Dont be so litigious GL, its not like you know any good lawyers anyway 

It would be good to compare and contrast the results from different animals. I could take some up to the farm and try it out on sheep, cows, ducks and chooks.


----------



## Hoops (23/4/05)

and if you need a large enough mash for a microbrewery maybe an elephant :huh:


----------



## tdh (23/4/05)

You fellas are full of animal shit!  

Mal, stop #50 in Verdun en route to Mt Barker will get you to the door.

Call 8210 1000 for timetable info, we are open 10-10 7 days.

tdh (aka GT)


----------



## kitkat (24/4/05)

just to say I received my first order from grumpy's, and apart from a mistake at their end (wrong masterbrew), it looks pretty good, I'll probably do one on Monday.

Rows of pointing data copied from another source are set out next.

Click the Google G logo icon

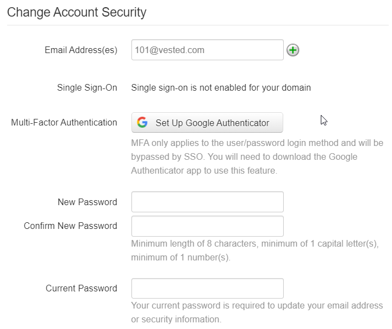[142, 123]
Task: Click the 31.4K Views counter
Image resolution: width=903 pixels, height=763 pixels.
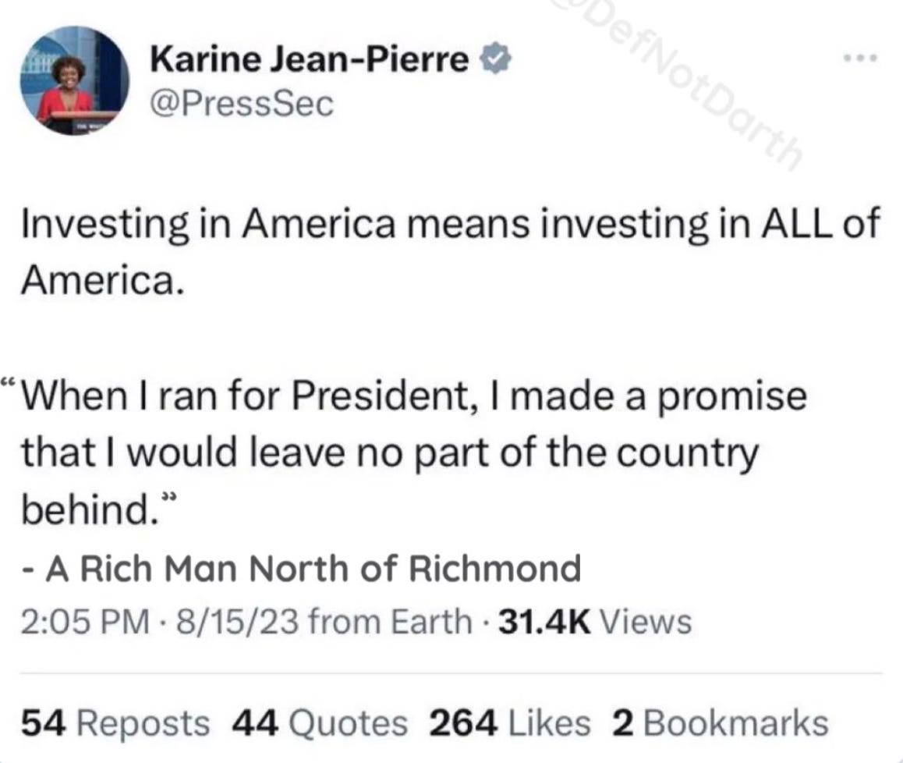Action: pos(594,622)
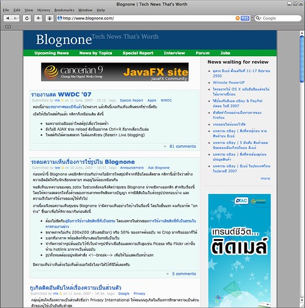The width and height of the screenshot is (305, 308).
Task: Click the cancerian JavaFX site banner
Action: (115, 72)
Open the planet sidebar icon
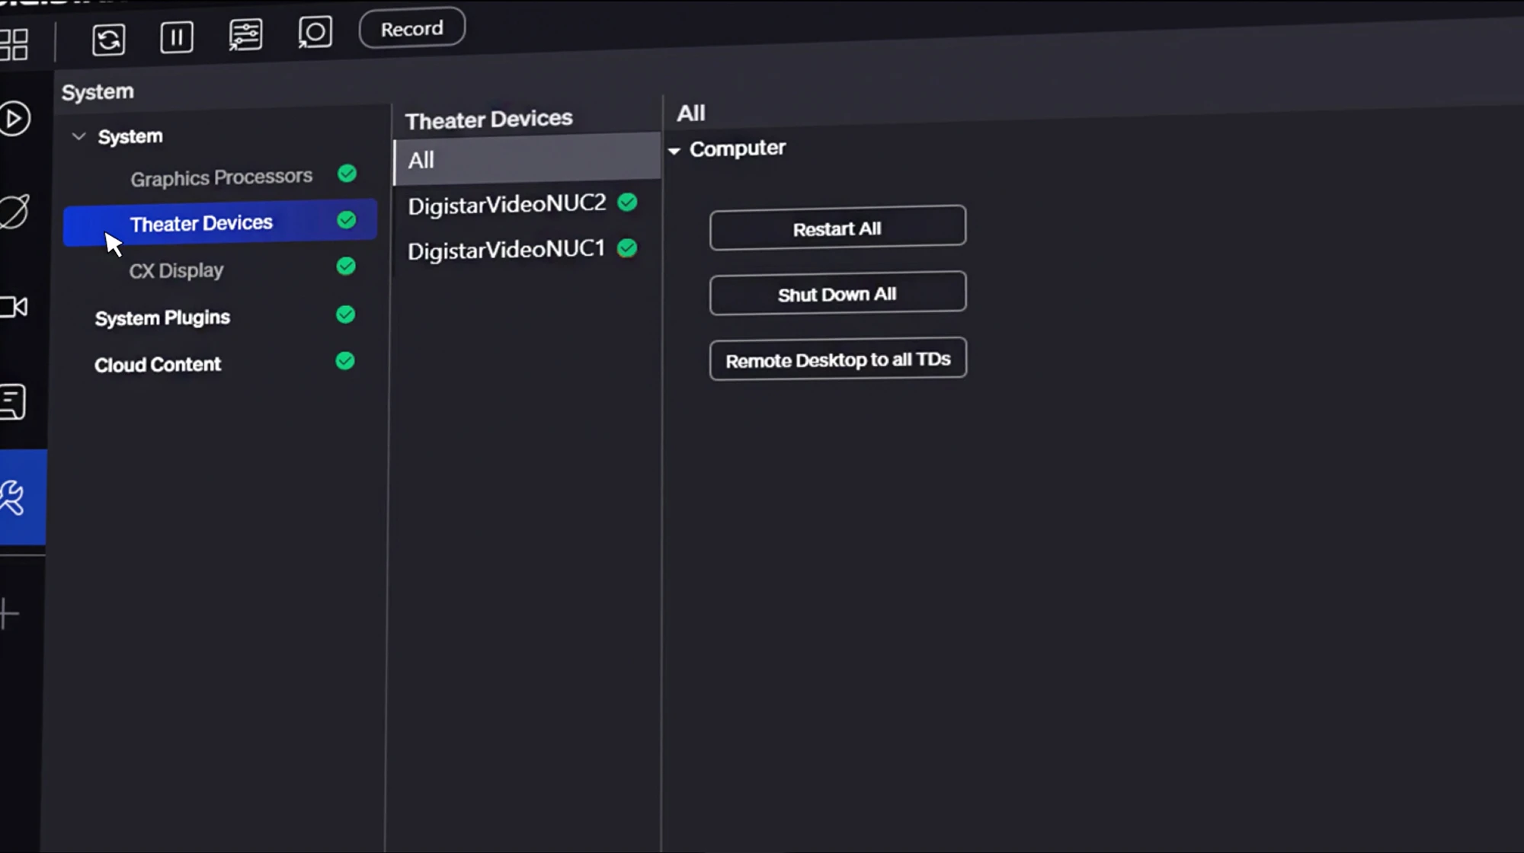This screenshot has height=853, width=1524. [x=14, y=212]
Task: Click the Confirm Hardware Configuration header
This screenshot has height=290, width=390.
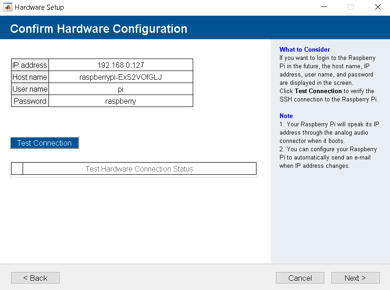Action: (98, 28)
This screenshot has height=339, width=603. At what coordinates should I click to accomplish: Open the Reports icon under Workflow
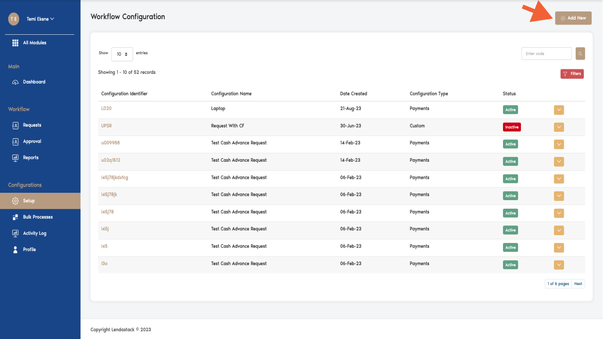click(x=15, y=157)
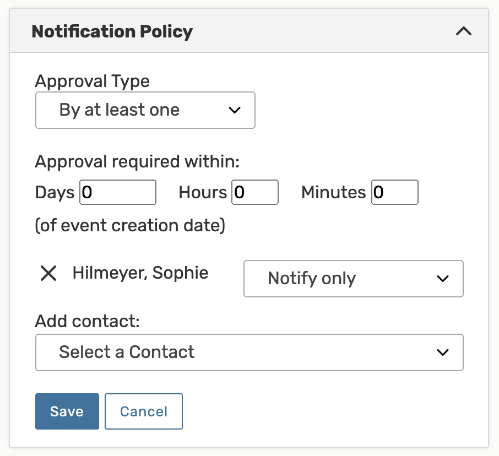Select the Minutes input field
499x456 pixels.
tap(394, 193)
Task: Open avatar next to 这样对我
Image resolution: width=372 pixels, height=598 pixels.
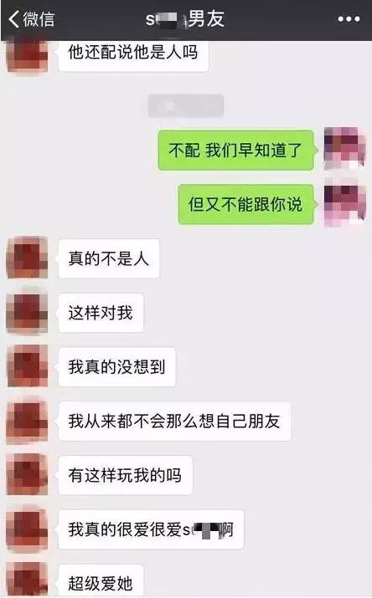Action: [28, 312]
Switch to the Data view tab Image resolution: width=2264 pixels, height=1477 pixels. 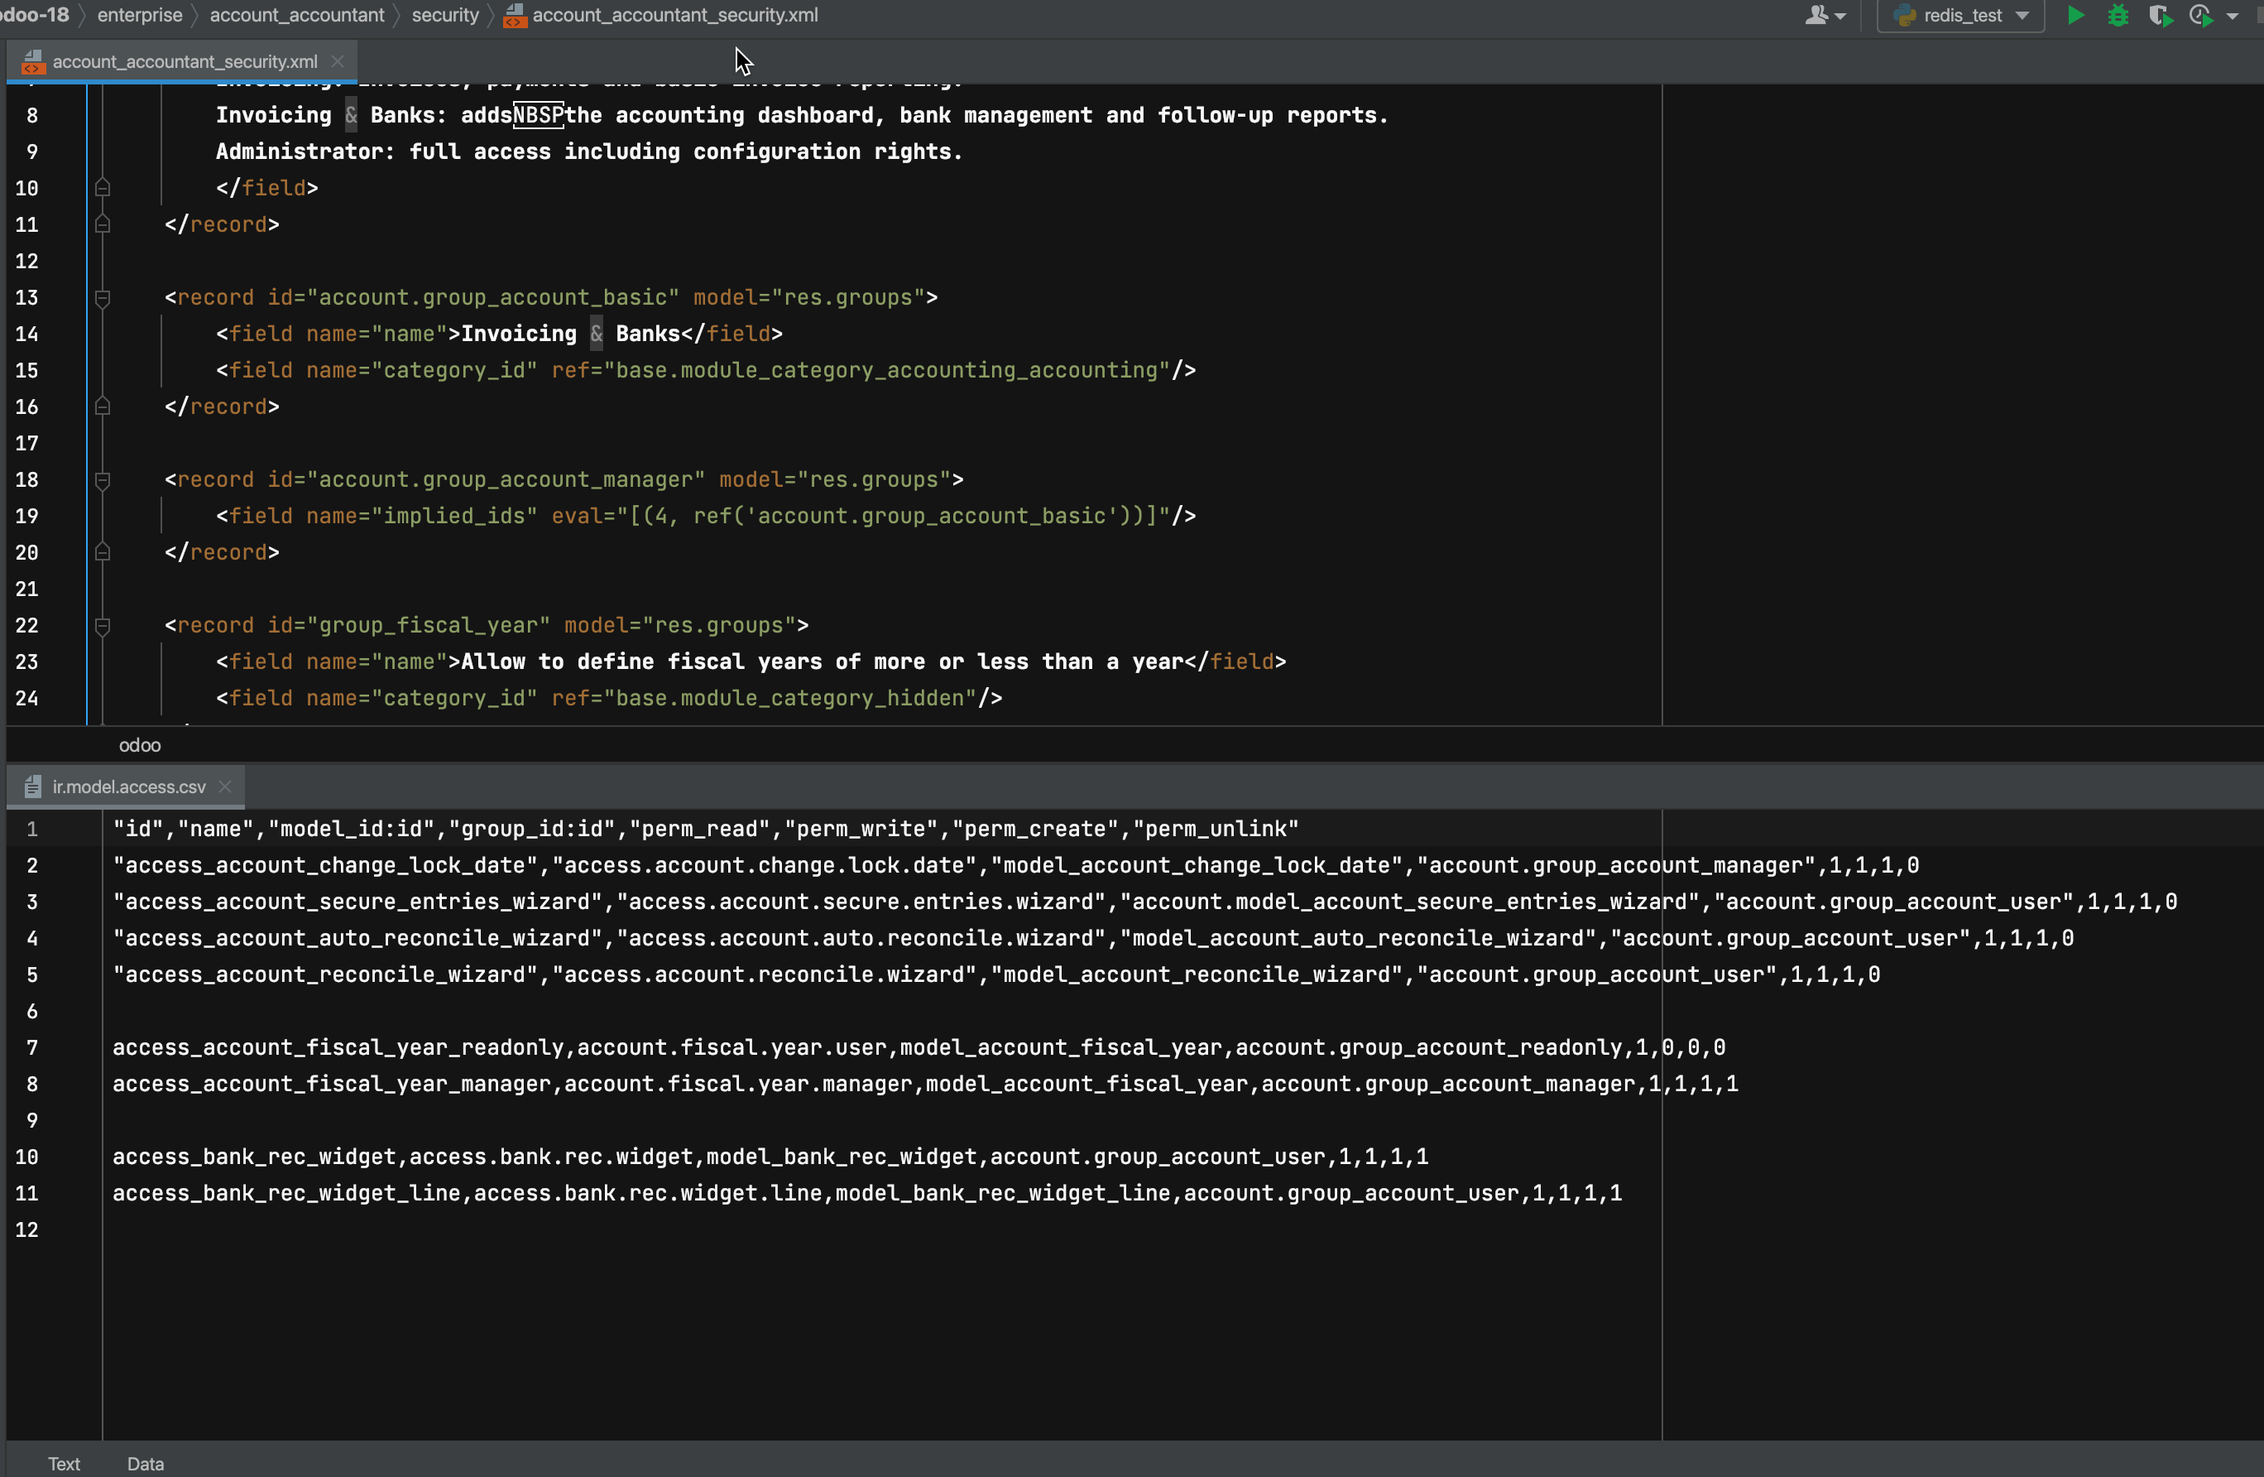point(146,1463)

The only slightly negative comment I'd make is that their masterbrews don't actually list the contents, or specify which hops are used as finishing hops (that I could see). In that regard they're basically an up-market version of the Brewcraft converters, in that we can't know what's inside and how to use that information to do our own version or make changes/additions. Which is probably the aim, incitating us to buy from them again


----------



## Jazman (24/4/05)

no go with that kit kat as grumpys will not give recipies away for their packs like u would find white wings giving away their recipe for their packet cakes


----------



## dicko (24/4/05)

kitkat said:


> just to say I received my first order from grumpy's, and apart from a mistake at their end (wrong masterbrew), it looks pretty good, I'll probably do one on Monday.
> 
> The only slightly negative comment I'd make is that their masterbrews don't actually list the contents, or specify which hops are used as finishing hops (that I could see). In that regard they're basically an up-market version of the Brewcraft converters, in that we can't know what's inside and how to use that information to do our own version or make changes/additions. Which is probably the aim, incitating us to buy from them again
> [post="56128"][/post]​


In that regard they're basically an up-market version of the Brewcraft converters, in that we can't know what's inside and how to use that information to do our own version or make changes/additions.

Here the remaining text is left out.